On Sun, 27. Dec 11:38, Linus Torvalds wrote:
> On Sat, Dec 26, 2020 at 6:38 PM Hugh Dickins <hu...@google.com> wrote:
> >
> > This patch (like its antecedents) moves the pte_unmap_unlock() from
> > after do_fault_around()'s "check if the page fault is solved" into
> > filemap_map_pages() itself (which apparently does not NULLify vmf->pte
> > after unmapping it, which is poor, but good for revealing this issue).
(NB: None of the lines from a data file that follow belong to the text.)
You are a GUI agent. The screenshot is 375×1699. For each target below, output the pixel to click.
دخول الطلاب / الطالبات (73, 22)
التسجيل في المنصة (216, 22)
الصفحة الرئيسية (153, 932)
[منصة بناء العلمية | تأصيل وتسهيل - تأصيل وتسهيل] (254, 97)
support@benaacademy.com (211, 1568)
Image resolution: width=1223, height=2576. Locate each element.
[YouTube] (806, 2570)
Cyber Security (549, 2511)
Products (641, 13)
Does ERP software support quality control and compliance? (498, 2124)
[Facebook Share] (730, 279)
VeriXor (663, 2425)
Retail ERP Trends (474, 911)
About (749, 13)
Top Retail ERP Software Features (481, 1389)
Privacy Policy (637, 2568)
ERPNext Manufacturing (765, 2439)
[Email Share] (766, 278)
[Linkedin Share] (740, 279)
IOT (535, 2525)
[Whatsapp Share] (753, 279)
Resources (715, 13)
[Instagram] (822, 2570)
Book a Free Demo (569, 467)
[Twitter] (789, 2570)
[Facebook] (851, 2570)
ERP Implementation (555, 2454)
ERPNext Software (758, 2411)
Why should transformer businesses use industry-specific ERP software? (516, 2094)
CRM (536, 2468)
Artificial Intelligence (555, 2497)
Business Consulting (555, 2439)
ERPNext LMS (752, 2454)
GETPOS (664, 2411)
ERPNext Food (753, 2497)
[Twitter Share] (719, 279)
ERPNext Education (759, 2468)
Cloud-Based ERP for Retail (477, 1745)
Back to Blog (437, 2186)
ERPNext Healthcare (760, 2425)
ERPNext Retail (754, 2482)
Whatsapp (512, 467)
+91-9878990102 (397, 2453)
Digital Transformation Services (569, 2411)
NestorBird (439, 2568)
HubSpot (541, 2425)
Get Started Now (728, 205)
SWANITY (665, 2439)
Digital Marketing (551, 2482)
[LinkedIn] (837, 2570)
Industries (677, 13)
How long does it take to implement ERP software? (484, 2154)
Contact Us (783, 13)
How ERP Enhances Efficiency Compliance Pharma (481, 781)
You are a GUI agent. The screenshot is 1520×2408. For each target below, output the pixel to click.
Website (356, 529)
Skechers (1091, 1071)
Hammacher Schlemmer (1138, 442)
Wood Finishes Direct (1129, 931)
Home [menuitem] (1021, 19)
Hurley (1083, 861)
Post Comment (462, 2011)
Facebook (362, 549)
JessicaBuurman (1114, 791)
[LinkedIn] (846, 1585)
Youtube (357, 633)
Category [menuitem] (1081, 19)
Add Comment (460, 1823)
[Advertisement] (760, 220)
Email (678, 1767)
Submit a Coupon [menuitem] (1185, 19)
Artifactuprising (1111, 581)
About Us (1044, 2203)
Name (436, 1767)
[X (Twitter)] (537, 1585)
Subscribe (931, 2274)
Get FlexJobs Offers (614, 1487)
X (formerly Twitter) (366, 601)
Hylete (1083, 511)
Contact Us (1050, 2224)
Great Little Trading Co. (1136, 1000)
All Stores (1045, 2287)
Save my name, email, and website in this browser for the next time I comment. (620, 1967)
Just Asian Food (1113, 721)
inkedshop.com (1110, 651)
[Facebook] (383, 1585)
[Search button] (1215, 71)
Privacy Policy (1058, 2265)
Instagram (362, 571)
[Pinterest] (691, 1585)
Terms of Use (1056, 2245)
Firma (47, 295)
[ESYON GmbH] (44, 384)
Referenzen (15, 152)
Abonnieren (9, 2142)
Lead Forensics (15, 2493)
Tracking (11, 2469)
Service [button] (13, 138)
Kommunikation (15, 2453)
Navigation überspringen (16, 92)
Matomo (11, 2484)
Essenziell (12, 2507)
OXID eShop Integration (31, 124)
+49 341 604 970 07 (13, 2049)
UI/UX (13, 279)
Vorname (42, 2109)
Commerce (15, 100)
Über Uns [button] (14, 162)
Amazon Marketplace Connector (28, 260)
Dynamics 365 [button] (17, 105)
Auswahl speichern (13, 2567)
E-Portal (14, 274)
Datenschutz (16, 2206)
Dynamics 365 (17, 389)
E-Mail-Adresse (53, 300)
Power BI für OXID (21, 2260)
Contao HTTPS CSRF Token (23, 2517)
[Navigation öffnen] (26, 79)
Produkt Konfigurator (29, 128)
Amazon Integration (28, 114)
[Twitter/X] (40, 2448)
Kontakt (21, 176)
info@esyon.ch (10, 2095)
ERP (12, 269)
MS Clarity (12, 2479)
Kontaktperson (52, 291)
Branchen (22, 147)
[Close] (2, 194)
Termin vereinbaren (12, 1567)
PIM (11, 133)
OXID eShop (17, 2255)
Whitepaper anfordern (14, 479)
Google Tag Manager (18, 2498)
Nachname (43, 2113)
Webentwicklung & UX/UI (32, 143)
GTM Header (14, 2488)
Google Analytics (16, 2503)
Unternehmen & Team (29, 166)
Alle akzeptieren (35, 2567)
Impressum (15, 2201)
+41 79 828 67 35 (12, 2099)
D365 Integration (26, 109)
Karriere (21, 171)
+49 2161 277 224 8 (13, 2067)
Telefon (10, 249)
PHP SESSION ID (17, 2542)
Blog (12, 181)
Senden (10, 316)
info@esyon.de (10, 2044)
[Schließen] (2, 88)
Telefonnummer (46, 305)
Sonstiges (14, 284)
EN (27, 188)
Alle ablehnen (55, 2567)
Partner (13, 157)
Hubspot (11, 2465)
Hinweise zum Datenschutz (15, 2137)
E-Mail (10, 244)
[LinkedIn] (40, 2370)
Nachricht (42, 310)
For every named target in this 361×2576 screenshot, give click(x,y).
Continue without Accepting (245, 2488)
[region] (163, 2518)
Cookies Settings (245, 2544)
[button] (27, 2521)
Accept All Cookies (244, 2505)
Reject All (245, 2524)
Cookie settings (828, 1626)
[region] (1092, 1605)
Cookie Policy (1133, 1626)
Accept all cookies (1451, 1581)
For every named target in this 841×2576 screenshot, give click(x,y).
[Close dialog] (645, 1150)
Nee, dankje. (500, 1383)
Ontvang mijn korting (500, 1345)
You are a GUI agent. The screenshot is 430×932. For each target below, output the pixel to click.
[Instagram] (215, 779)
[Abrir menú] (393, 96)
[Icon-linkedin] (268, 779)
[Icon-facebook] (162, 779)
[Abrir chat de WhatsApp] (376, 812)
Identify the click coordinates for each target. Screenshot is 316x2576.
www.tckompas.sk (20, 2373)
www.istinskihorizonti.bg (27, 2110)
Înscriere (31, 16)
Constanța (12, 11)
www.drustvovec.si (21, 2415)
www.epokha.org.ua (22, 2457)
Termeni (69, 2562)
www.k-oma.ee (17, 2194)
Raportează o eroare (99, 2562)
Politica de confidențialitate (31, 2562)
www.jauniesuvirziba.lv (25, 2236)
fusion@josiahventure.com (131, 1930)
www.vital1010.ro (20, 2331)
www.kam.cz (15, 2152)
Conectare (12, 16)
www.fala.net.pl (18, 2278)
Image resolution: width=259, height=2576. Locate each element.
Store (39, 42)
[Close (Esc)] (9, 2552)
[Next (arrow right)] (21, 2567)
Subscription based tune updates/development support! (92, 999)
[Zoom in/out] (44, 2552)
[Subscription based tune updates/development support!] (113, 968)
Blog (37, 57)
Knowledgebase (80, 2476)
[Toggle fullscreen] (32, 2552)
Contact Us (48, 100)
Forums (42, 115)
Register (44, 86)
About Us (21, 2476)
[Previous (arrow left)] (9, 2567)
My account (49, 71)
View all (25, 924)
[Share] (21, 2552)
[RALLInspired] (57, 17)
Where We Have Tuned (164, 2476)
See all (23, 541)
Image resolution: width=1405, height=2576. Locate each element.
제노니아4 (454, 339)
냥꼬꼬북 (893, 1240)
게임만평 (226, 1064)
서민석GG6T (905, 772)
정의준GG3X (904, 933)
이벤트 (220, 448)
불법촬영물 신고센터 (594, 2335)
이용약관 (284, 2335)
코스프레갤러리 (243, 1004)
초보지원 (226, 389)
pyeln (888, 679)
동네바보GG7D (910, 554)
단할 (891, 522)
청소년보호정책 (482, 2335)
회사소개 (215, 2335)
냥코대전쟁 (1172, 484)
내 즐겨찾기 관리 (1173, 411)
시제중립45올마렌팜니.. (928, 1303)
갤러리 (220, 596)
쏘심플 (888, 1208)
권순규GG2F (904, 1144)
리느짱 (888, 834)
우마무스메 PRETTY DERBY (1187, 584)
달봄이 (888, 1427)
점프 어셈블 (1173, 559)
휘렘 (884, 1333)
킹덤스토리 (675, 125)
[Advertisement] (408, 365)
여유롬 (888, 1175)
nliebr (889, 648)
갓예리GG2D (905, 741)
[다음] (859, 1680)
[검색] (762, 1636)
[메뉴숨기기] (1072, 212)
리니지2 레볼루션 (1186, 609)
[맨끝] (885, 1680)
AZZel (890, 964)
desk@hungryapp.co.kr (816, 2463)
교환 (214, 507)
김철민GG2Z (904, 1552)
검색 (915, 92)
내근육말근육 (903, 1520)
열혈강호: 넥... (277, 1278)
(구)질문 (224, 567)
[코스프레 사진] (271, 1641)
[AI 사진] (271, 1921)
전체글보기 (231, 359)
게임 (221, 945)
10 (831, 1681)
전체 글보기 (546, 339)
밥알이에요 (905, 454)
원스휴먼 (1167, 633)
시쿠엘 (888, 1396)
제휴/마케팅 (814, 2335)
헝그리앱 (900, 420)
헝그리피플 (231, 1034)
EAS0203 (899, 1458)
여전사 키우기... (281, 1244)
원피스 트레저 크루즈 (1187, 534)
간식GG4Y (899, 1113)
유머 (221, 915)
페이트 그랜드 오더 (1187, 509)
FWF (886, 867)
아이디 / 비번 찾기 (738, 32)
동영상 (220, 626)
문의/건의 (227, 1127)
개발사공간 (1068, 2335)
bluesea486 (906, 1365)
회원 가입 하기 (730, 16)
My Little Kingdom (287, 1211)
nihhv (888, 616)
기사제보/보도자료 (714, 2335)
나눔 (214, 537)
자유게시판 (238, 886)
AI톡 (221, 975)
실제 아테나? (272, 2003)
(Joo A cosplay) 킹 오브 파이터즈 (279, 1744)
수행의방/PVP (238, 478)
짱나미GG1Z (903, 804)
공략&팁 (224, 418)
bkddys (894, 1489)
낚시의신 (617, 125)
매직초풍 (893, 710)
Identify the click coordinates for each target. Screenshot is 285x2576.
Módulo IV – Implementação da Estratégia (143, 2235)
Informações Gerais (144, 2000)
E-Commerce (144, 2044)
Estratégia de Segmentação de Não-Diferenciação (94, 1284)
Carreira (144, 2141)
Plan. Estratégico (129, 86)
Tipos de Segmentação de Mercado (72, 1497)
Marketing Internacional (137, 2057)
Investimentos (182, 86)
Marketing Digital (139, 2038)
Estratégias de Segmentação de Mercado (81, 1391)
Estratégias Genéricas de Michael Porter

> > That looks cleaner, but of course there was a very good reason for its
> > original positioning.
> 
> Good catch.
> 
> > Maybe you want to change the ->map_pages prototype, to pass down the
> > requested address too, so that it can report whether the requested
> > address was resolved or not.  Or it could be left to __do_fault(),
> > or even to a repeated fault; but those would be less efficient.
> 
> Let's keep the old really odd "let's unlock in the caller" for now,
> and minimize the changes.
> 
> Adding a big big comment at the end of filemap_map_pages() to note the
> odd delayed page table unlocking.
> 
> Here's an updated patch that combines Kirill's original patch, his
> additional incremental patch, and the fix for the pte lock oddity into
> one thing.
> 
> Does this finally pass your testing?
> 
>                Linus
Hello together,


when i try to build this patch, i got the following error:

 CC      arch/x86/kernel/cpu/mce/threshold.o
mm/memory.c:3716:19: error: static declaration of ‘do_set_pmd’ follows 
non-static declaration
 static vm_fault_t do_set_pmd(struct vm_fault *vmf, struct page *page)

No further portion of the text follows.